● YOUR GOAL
Retype, word for word, every line starting at the line with "Task: Maximize the Hay Day Hack window" and ending with the final line of the entries; skip the pictures.

● Collection entries
┏━━

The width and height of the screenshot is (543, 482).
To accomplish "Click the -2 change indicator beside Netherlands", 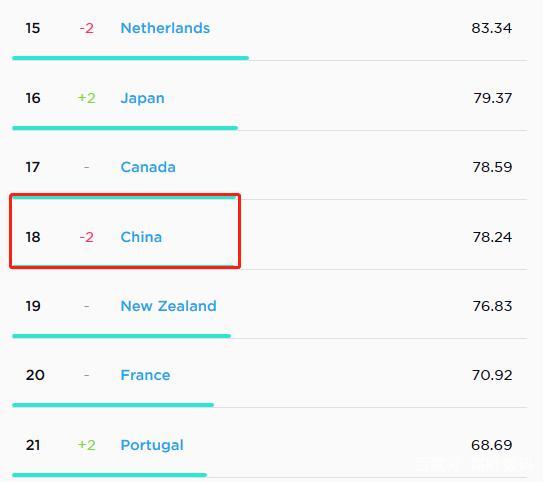I will [x=87, y=28].
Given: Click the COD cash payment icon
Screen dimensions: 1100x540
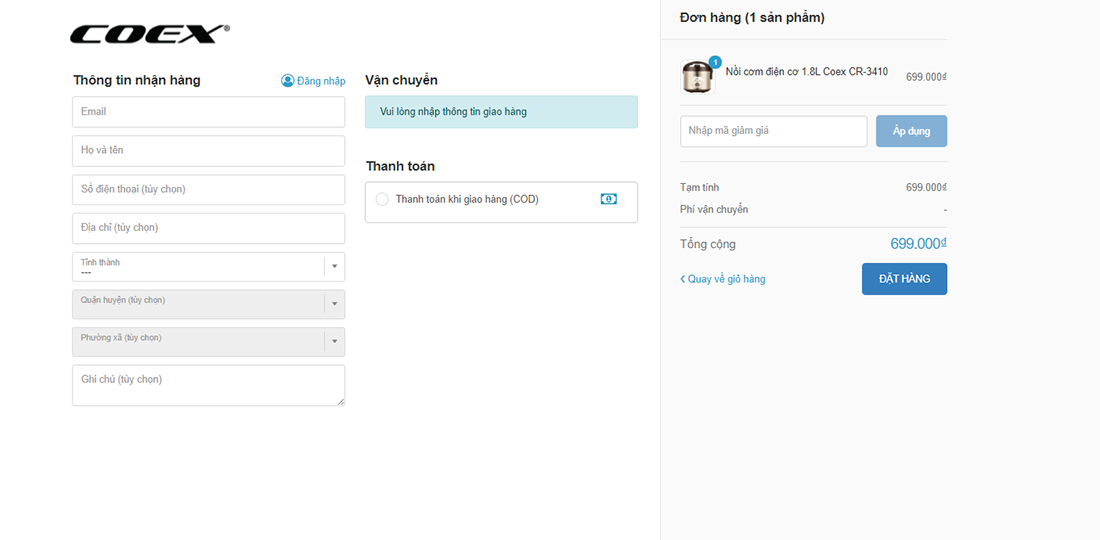Looking at the screenshot, I should click(608, 199).
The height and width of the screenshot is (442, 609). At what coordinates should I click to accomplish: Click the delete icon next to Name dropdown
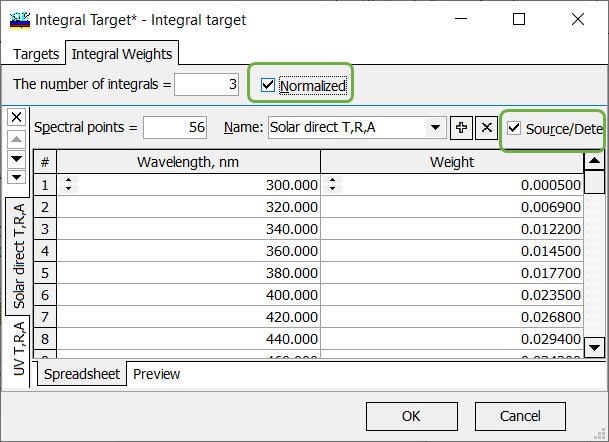click(485, 127)
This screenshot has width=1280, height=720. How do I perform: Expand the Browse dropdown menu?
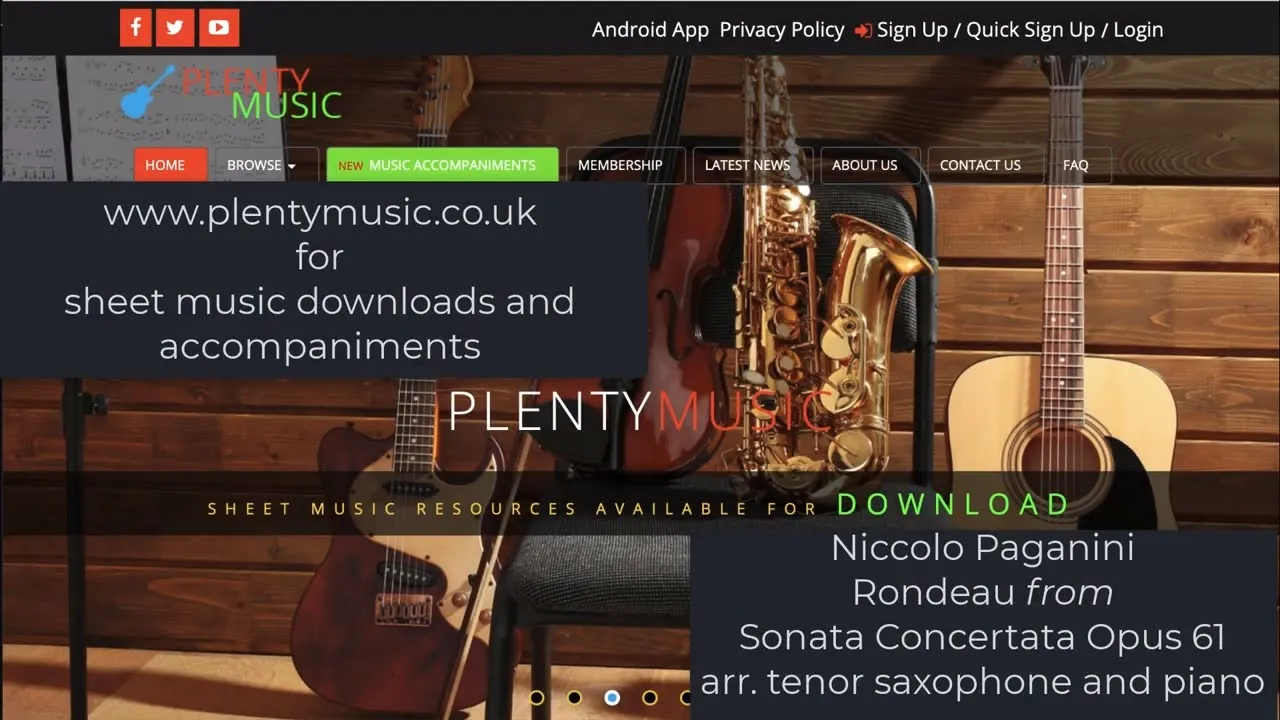pyautogui.click(x=262, y=165)
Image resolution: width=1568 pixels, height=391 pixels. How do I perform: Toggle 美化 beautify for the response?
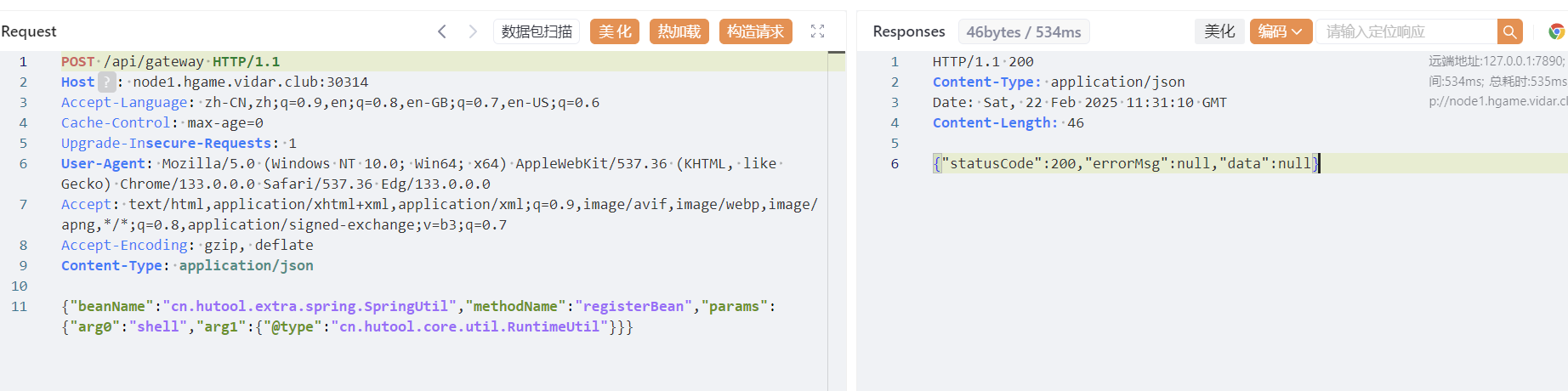[x=1219, y=31]
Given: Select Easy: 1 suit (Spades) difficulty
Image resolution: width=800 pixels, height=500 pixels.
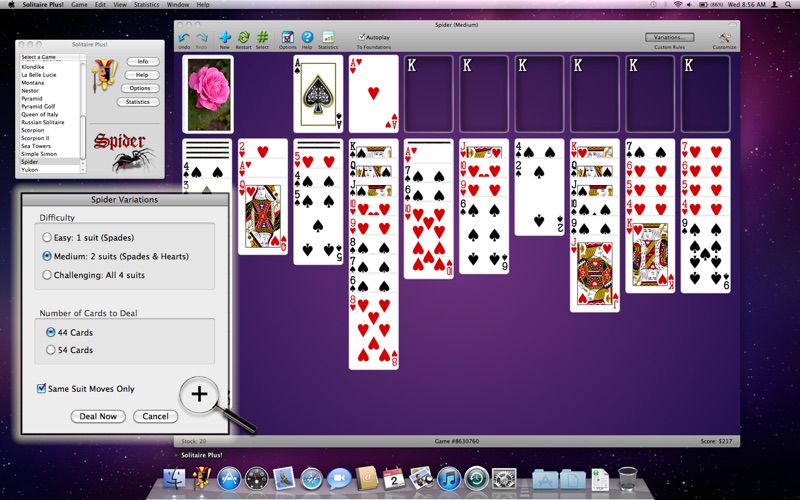Looking at the screenshot, I should click(x=47, y=238).
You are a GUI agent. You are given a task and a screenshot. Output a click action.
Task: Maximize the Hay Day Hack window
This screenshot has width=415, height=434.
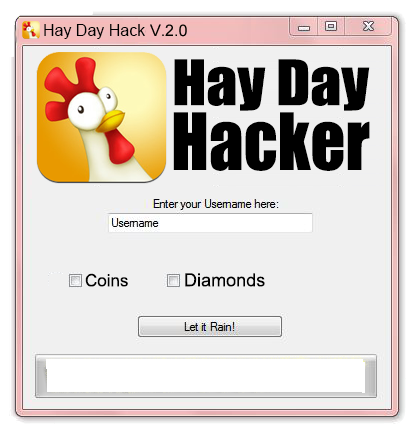point(331,26)
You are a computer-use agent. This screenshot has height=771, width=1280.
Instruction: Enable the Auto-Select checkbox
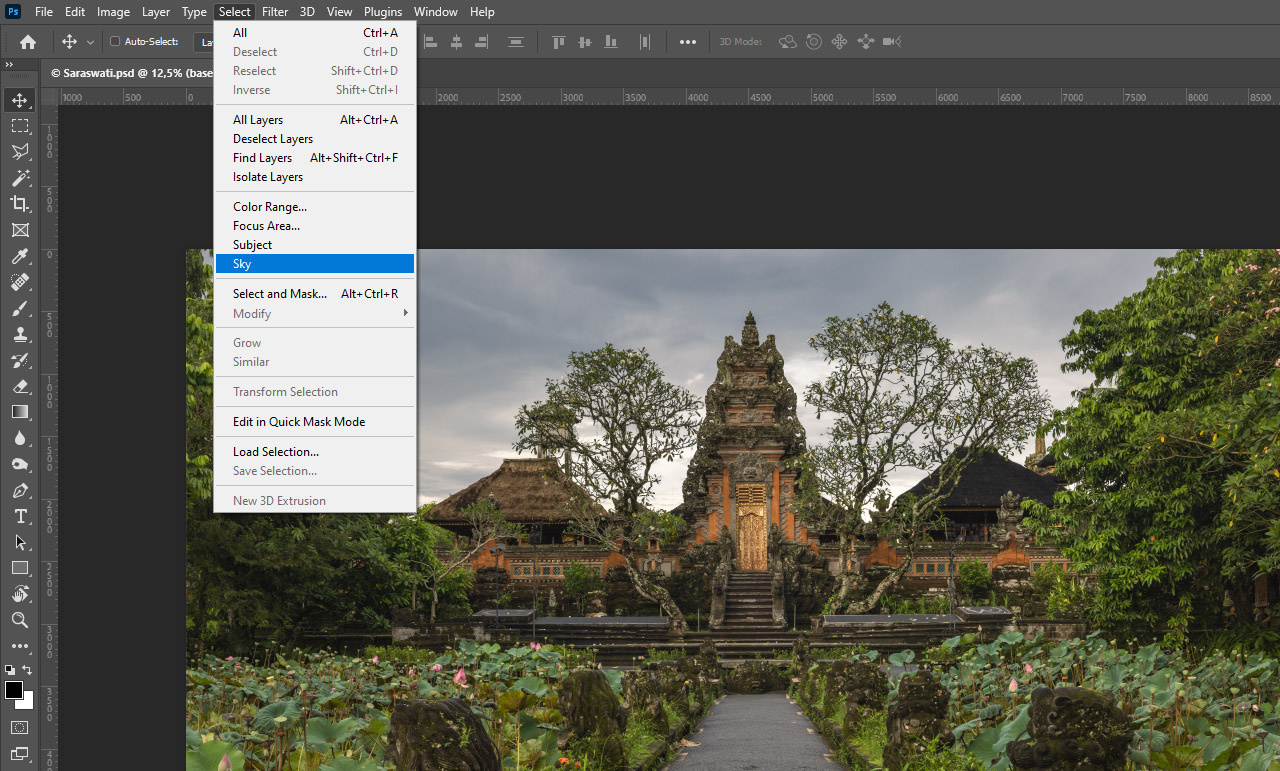(x=115, y=42)
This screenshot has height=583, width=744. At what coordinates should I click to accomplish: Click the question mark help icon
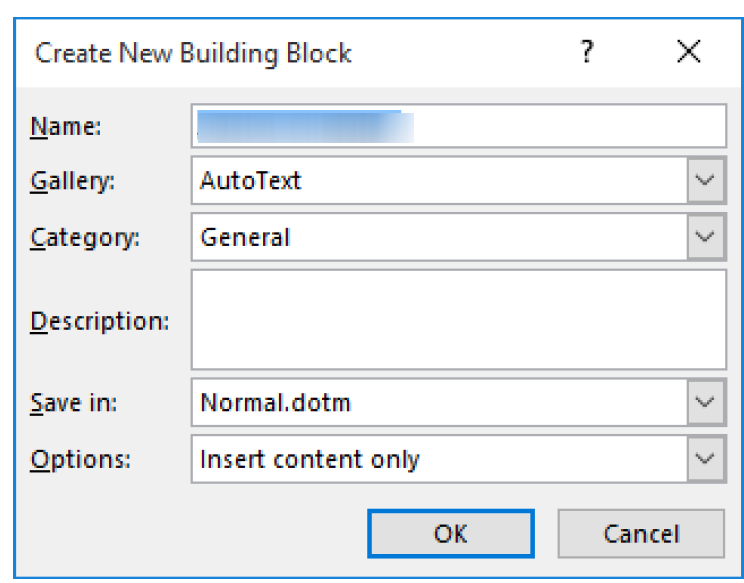tap(587, 51)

┗━━

● PROBLEM SOLUTION
Task: Maximize the Hay Day Hack window
This screenshot has width=415, height=434.
point(331,26)
You are a computer-use agent. This screenshot has height=771, width=1280.
Instruction: Enable the Auto-Select checkbox
(x=115, y=42)
This screenshot has height=583, width=744. At what coordinates should I click to accomplish: Click the question mark help icon
tap(587, 51)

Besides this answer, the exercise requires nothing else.